Alzheimer’s disease (AD) is a neurodegenerative condition and the most common form of dementia worldwide, accounting for around 70% of dementia cases. Deposition of the amyloid-beta (A-beta) peptide in the form of amyloid plaques is one of the hallmarks of the disease, occurring early in the development of this condition. As disease progresses, degenerative changes accumulate, leading to neuronal death, oxidative damage, and neuroinflammation.
The exact pathological mechanisms that drive Alzheimer’s disease remain to be clarified and are the subject of extensive research (and debate). With the goal of further elucidating some of the processes that drive Alzheimer’s progression, new research published in the Nature Partner Journal Aging and Mechanisms of Disease studied the association between A-beta accumulation and the development of neuroinflammation, as well as possible therapeutic interventions. Their results were promising.

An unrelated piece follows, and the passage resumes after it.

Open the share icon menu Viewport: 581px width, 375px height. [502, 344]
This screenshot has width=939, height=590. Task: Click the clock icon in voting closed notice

Does A-beta accumulation cause inflammation?
Neuroinflammation is a characteristic of the aging process and is one of the main causes of cognitive impairment. In the context of neurodegenerative diseases, inflammatory responses are further increased and contribute to the accelerated rate of cognitive decline that is observed. The increased inflammatory response found in the brain of Alzheimer’s patients has been mostly regarded as a consequence of the activation of glial cells in the brain.
This study, carried out in vitro, indicates that this may not be so: it establishes a direct link between A-beta and inflammation, demonstrating that A-beta production in cultured human central nervous system neurons leads to the synthesis of a number of proinflammatory molecules and to the activation of inflammatory pathways. Most of the proinflammatory molecules known to be excessively produced in the brain of Alzheimer’s patients were shown to also be overproduced in neurons after the induction of A-beta production.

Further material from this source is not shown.